The Fed tries to differentiate how it would work for the smaller banks in contrast to the larger banks, as the 28 largest banks would be placed under “horizontal review,” which means the pay packages offered by them would be compared with those of their competitors. Those differentiating too much would be under a higher scrutiny from the Fed.
For smaller community banks, they would be reviewed concerning compensation as part of the normal examination of the bank, but they contend it’s still an unnecessary step based on it already being determined nothing they’ve done in that area has contributed to the banking crisis.
The problem with all of this is the interference of the government by bailing out banks in the first place. The market already has a powerful mechanism in place which deals with poor business practices, and that is called business failure. It’s perfect, as those that don’t have good business practices succumb, while those with solid operations continue on.
The market is always the best mechanism for handling the way a business is run, and the government or Federal Reserve are clueless to the ways of the market, as their actions throughout this economic crisis has already proven.
It’s bizarre when you look at it from that perspective, as the government interference in the market through bailing out poorly run banks with taxpayer dollars, has resulted in a backlash against executive pay, because of the government taking actions it had no right to take.
So many taxpayers who don’t understand the free market and what government interference does, now are angry because of the use of their money to bail out the huge banks, which was decided by the government and Federal Reserve, not the banks and financial institutions bailed out; many of which didn’t want to be bailed out in the first place.

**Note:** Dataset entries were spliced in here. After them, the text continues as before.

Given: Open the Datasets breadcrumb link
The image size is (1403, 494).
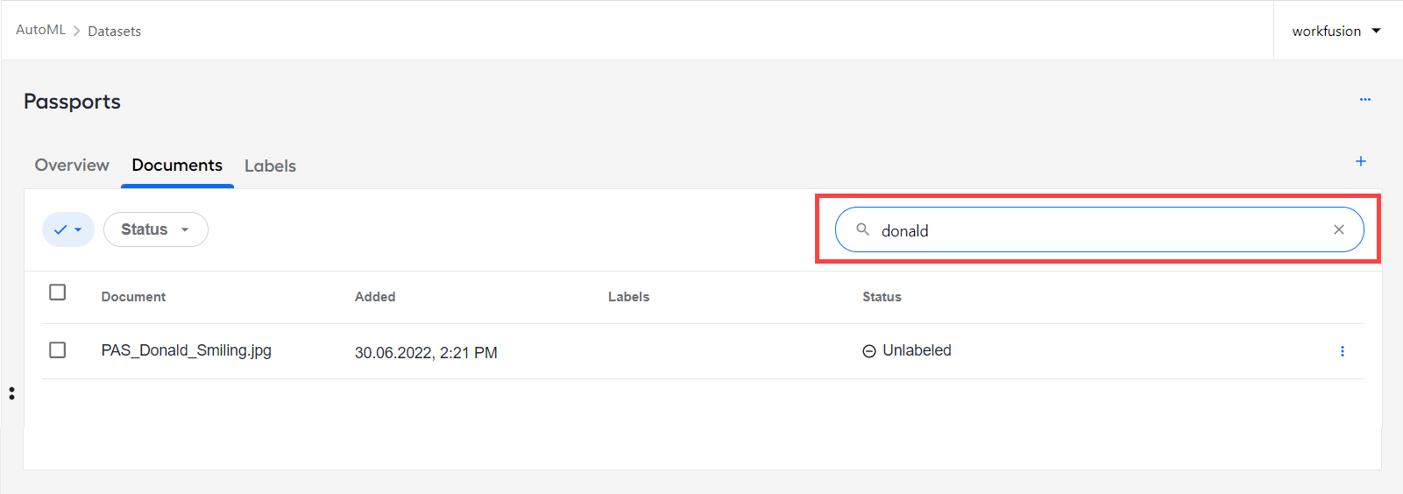Looking at the screenshot, I should pyautogui.click(x=114, y=32).
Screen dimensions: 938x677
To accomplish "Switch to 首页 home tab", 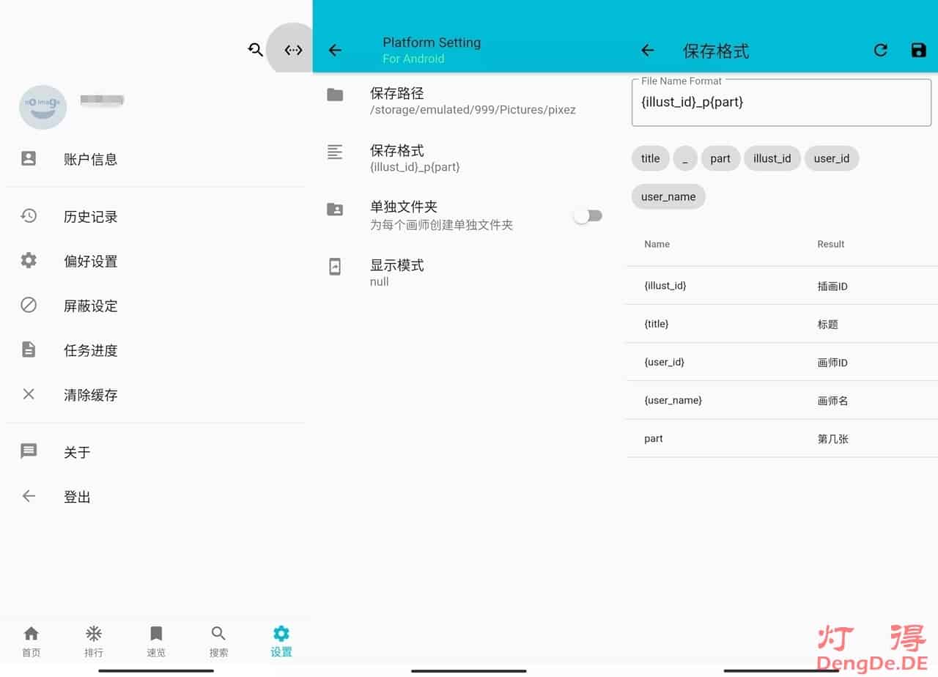I will click(x=31, y=641).
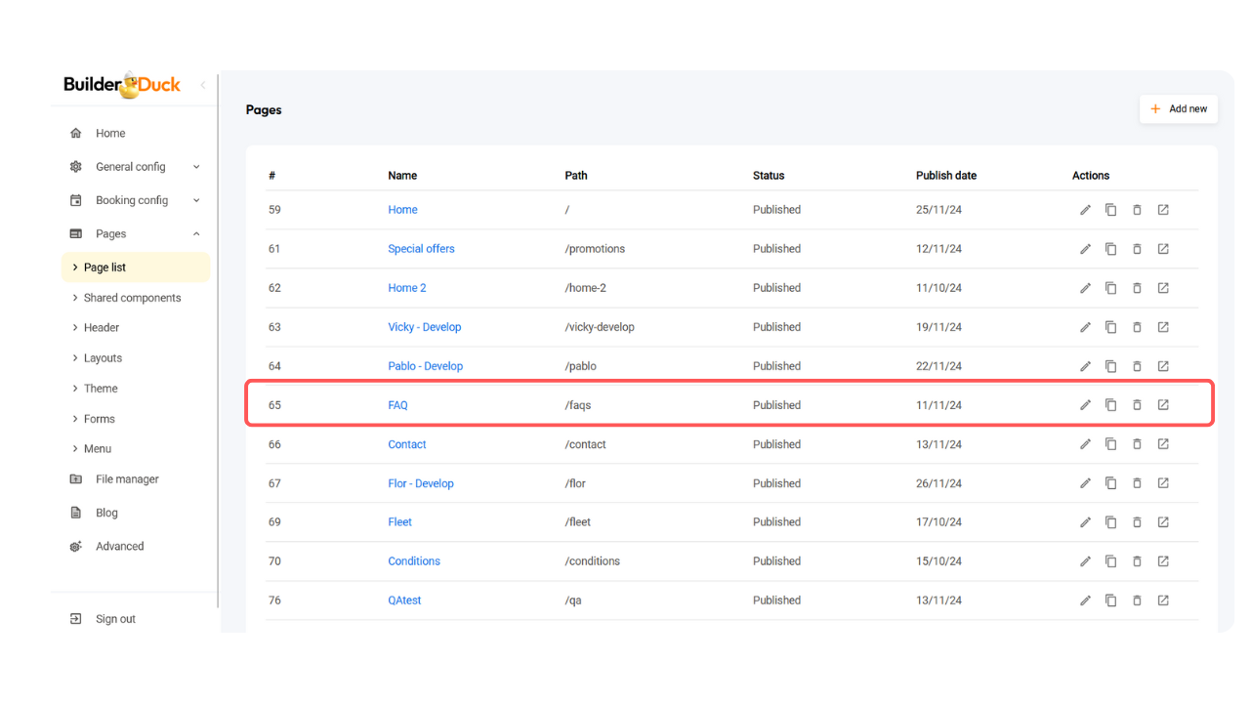This screenshot has width=1250, height=703.
Task: Collapse the sidebar with the chevron arrow
Action: pyautogui.click(x=203, y=85)
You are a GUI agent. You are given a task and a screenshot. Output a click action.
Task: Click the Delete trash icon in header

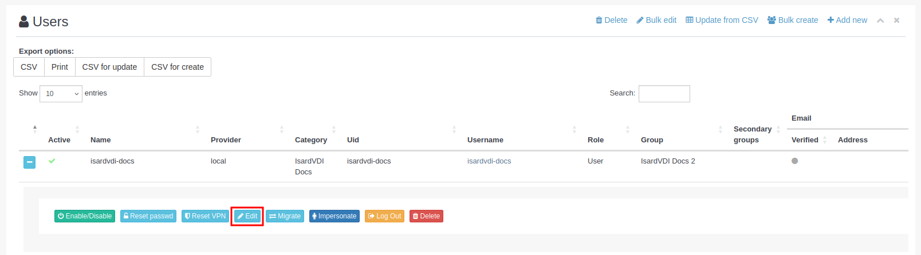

Now that the government has created the scenario, they have to placate the anger of taxpayers by deflecting the blame from themselves and guiding it toward the key executives at the companies.
Even by the poor standards of the government reasons for interfering with executive pay, the small banks rightly contend there’s absolutely no reason to bring that compensation ‘guidance’ to their level, which, again, has been confirmed has absolutely nothing to do with the economic crisis we’re in.